──────── LISTED ENTRIES ────────

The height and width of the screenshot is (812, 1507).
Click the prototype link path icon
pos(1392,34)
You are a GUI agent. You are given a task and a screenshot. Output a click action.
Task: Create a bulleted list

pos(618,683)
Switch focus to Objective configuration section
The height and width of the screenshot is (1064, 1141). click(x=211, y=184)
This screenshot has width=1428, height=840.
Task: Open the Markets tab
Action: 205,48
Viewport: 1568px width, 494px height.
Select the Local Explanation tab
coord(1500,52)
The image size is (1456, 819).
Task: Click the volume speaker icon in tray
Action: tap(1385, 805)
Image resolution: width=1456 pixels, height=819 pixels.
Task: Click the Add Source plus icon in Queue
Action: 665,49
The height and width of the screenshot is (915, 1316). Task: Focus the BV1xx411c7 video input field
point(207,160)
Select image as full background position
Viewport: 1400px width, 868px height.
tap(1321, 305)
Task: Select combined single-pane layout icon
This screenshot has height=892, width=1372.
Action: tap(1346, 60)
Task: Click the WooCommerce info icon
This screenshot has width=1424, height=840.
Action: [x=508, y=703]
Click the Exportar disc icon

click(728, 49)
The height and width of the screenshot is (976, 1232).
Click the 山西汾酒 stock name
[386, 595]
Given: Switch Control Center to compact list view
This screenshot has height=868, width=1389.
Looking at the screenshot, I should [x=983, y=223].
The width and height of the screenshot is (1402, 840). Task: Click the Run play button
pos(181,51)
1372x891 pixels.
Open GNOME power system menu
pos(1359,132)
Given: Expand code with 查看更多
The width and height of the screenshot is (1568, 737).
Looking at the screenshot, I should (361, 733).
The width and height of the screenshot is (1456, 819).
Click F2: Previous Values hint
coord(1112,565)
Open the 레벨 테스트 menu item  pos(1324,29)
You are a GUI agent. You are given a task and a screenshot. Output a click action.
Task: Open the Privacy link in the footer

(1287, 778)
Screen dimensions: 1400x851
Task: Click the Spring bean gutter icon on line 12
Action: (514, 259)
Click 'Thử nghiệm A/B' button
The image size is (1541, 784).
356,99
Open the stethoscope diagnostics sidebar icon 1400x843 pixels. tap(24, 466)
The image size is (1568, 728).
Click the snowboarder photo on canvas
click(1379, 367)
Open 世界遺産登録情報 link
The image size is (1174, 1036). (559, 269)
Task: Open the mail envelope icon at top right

────────

* [ACTIVITY]:
Among the entries above, the line containing "Click the 山西汾酒 stock name", the line containing "Given: Expand code with 查看更多", and all lines between them are to be restated word for word; nothing else belongs in the reply.

* [TASK OUTPUT]:
Click the 山西汾酒 stock name
[386, 595]
Given: Switch Control Center to compact list view
This screenshot has height=868, width=1389.
Looking at the screenshot, I should [x=983, y=223].
The width and height of the screenshot is (1402, 840). Task: Click the Run play button
pos(181,51)
1372x891 pixels.
Open GNOME power system menu
pos(1359,132)
Given: Expand code with 查看更多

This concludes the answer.